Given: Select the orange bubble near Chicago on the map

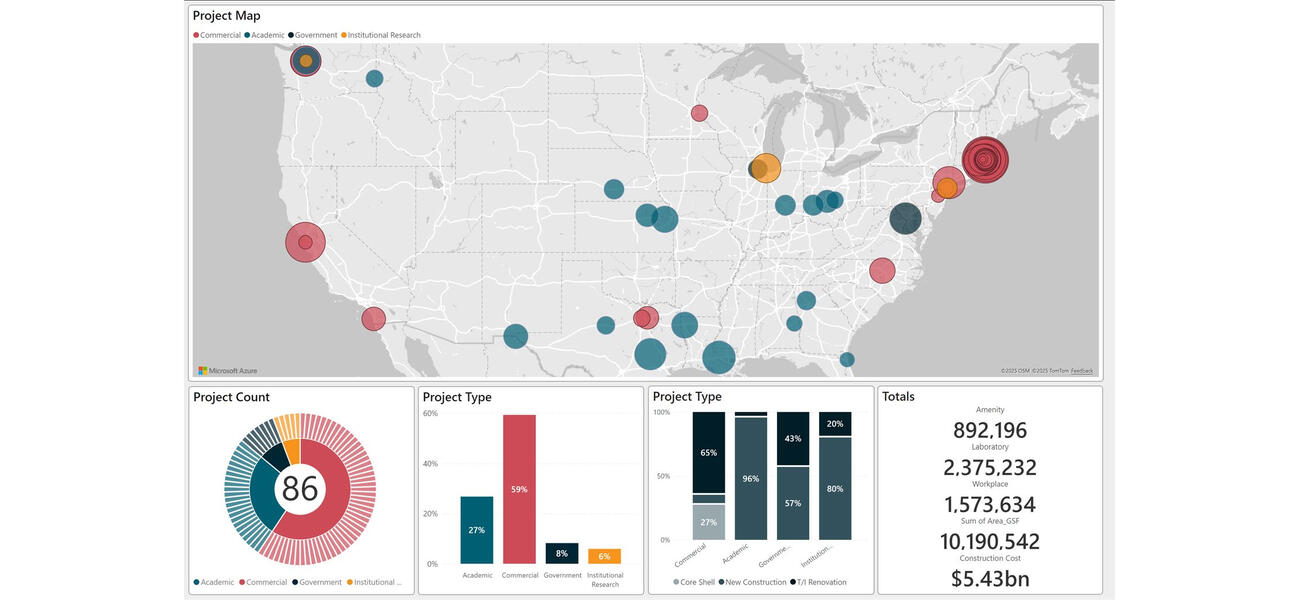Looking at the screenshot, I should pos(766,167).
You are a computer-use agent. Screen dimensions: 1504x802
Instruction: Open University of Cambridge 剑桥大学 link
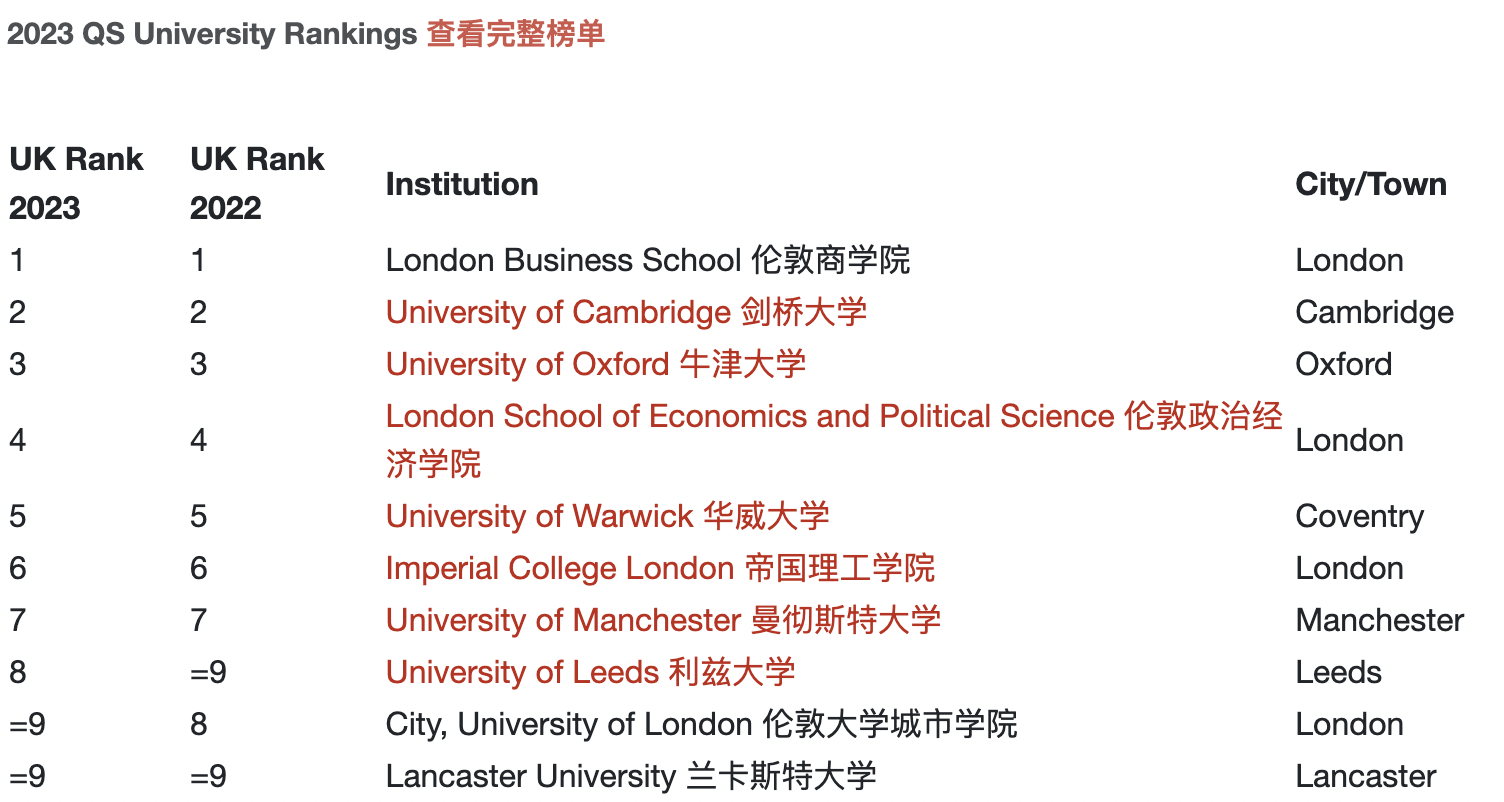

--

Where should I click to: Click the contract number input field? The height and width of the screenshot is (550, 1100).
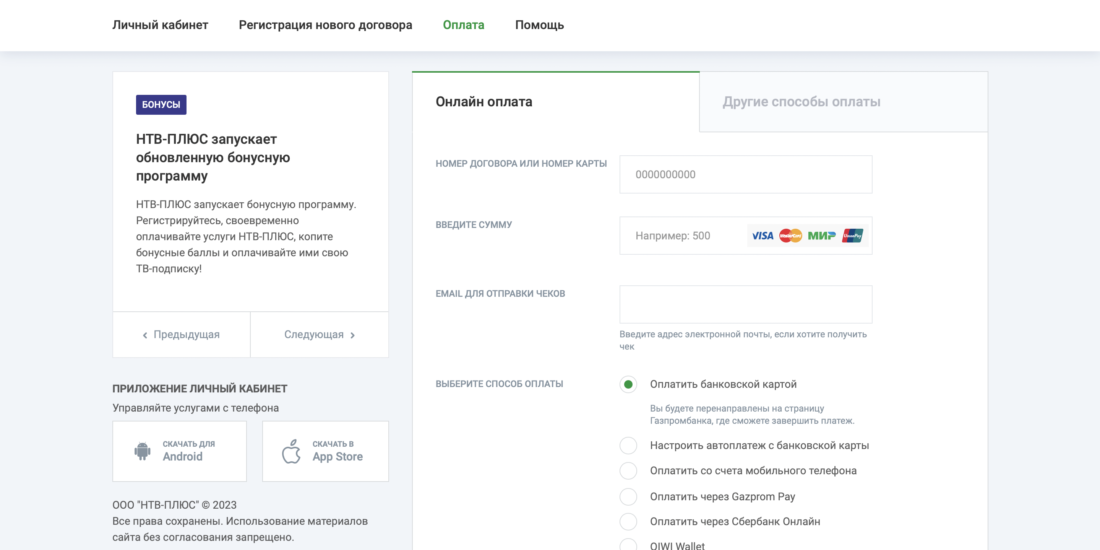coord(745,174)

--

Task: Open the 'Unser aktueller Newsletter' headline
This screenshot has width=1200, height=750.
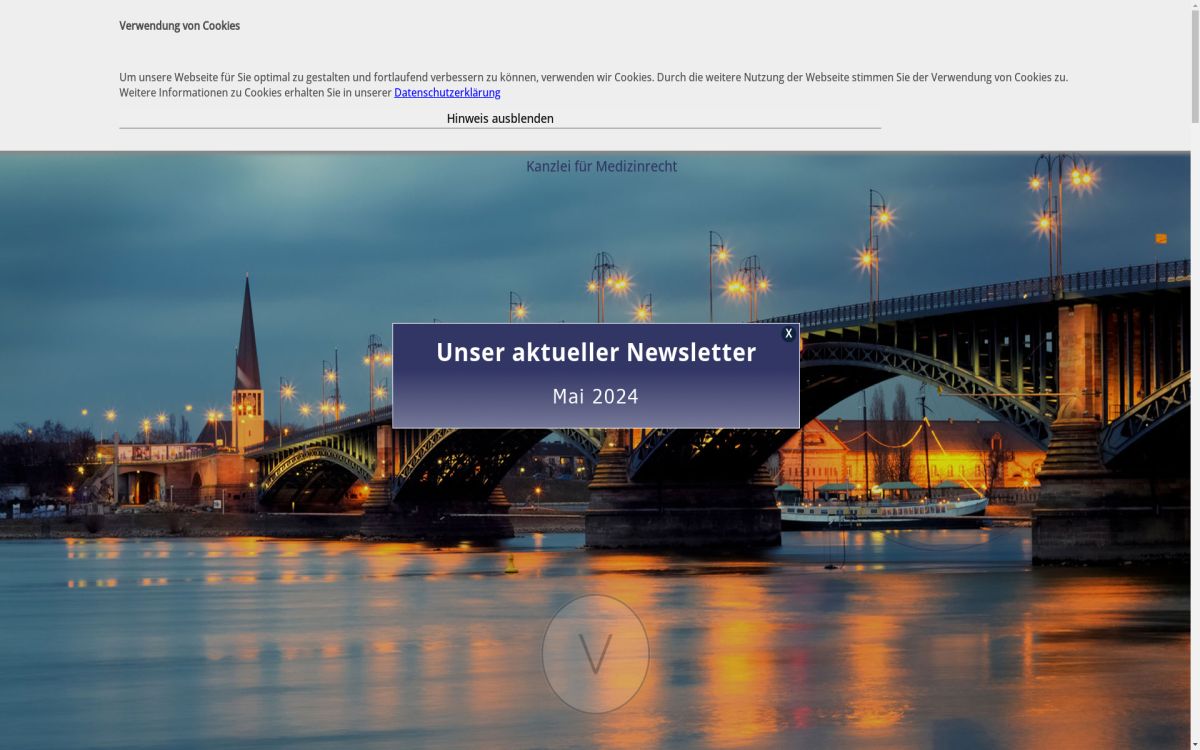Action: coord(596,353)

--

YOUR GOAL: For the records above, state how many lines contain "Open", and nothing more.

RESPONSE TO THE EXERCISE: 2